==== ENTRIES SHOWN ====

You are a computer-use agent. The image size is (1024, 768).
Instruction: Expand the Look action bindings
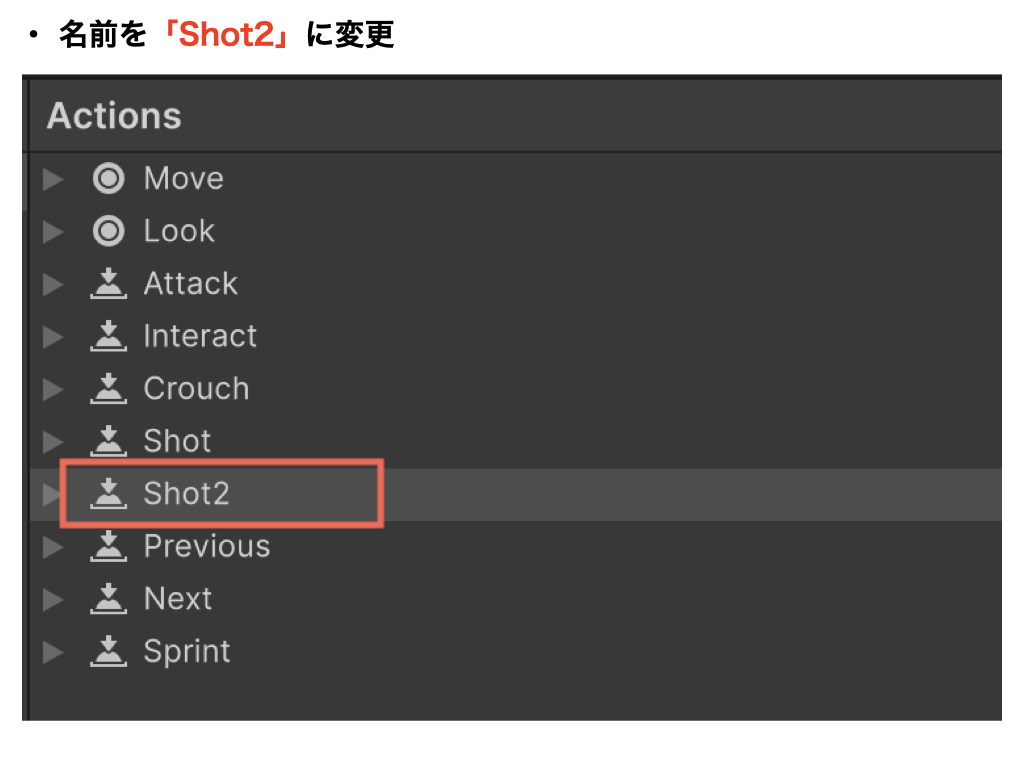click(53, 231)
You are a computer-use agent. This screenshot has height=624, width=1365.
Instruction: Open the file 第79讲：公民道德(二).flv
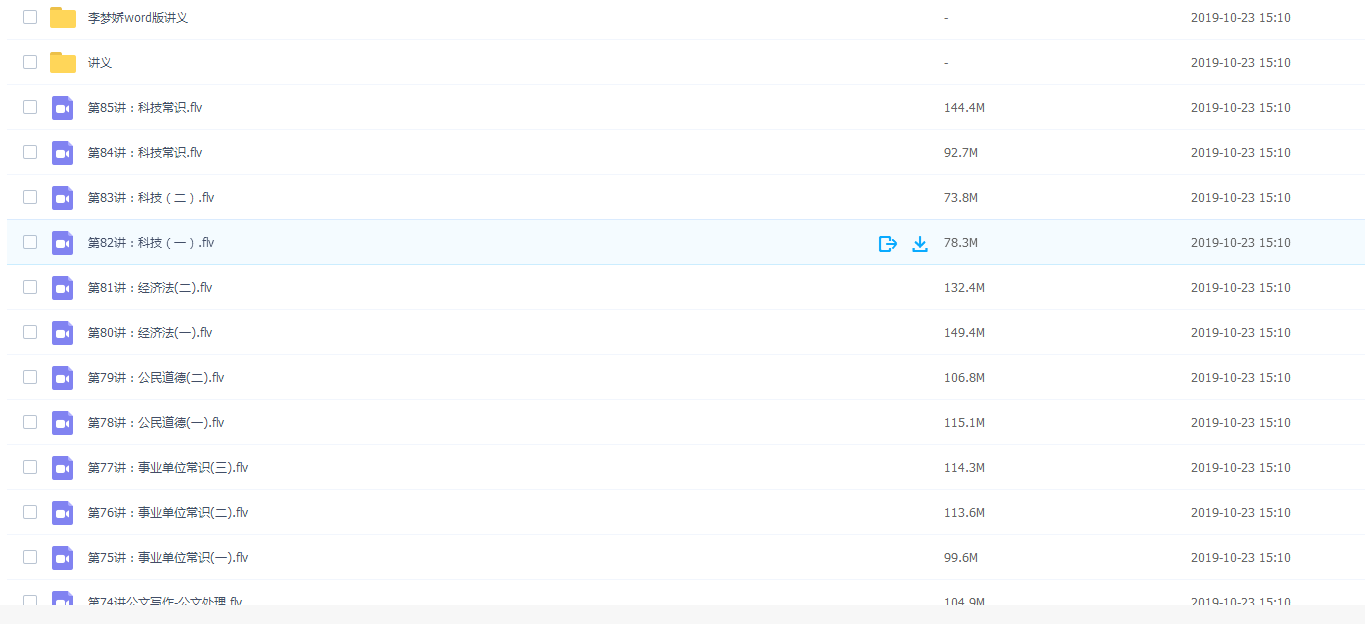click(x=156, y=377)
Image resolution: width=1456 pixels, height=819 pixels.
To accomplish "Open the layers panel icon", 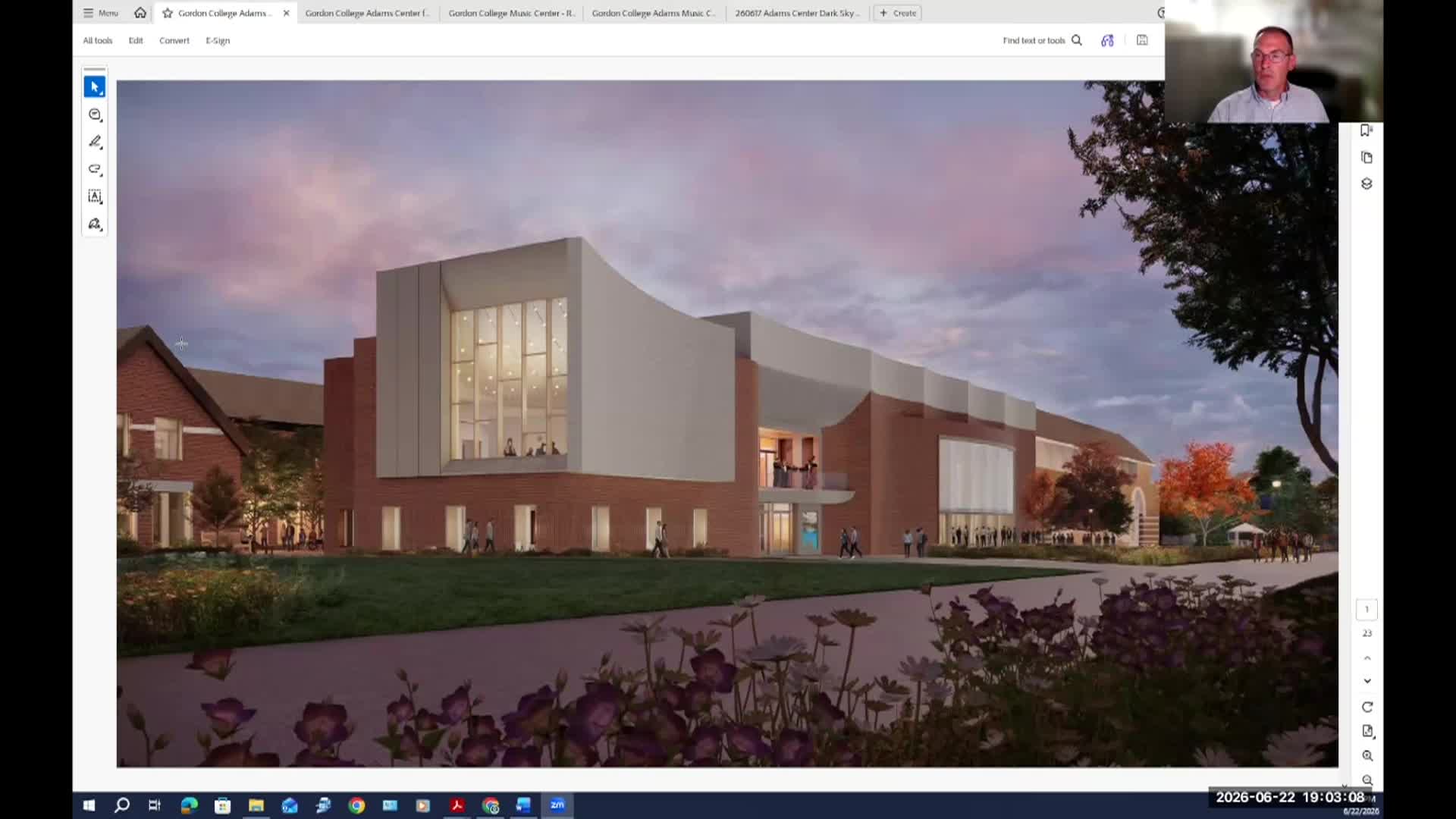I will (x=1367, y=184).
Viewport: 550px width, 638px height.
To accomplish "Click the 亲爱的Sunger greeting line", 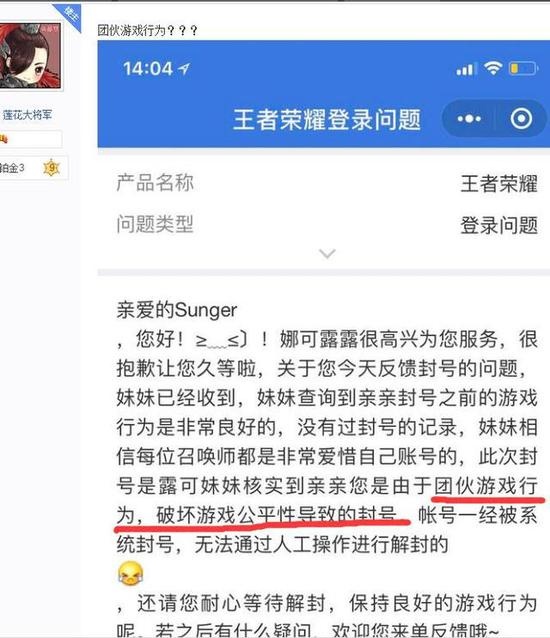I will 177,310.
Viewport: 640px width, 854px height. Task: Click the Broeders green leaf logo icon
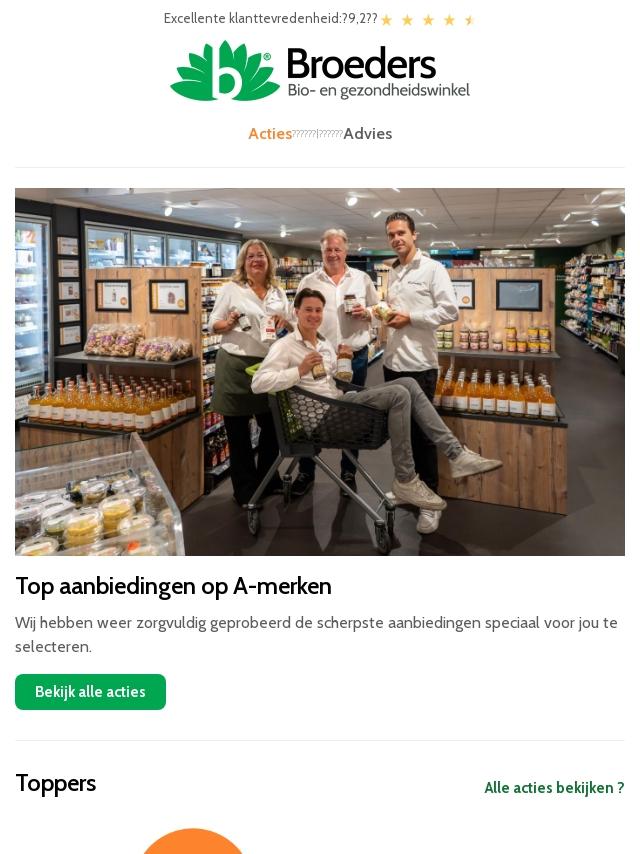click(225, 71)
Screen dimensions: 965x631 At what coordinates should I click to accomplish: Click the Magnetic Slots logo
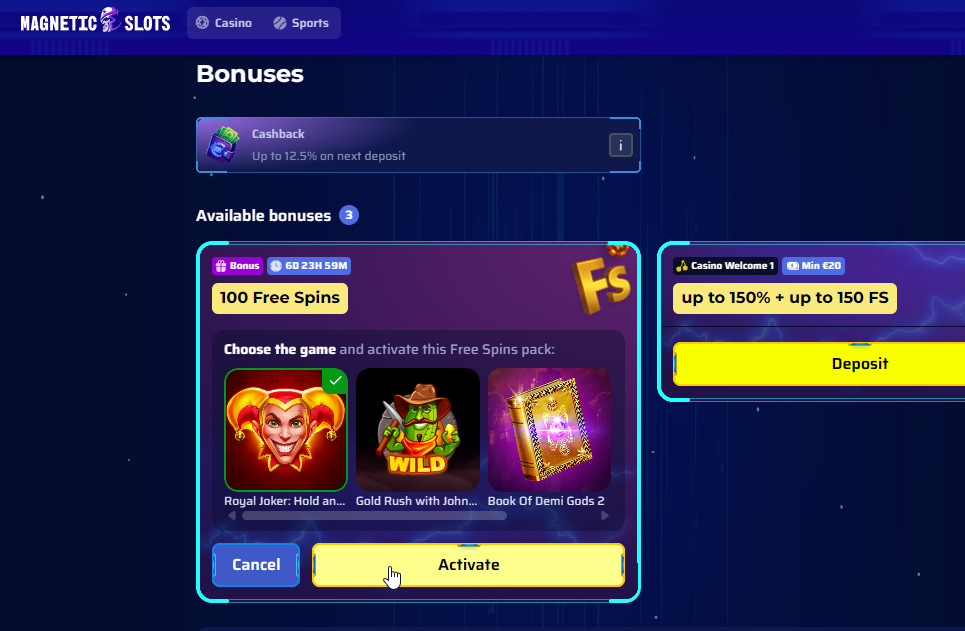95,22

====

- [TASK] Output each line of the listing above, word for word, from the one holding "Screen dimensions: 965x631" through the last line, both included; omit the pictures.

- [EXPECTED ANSWER]
Screen dimensions: 965x631 At what coordinates should I click to accomplish: Click the Magnetic Slots logo
95,22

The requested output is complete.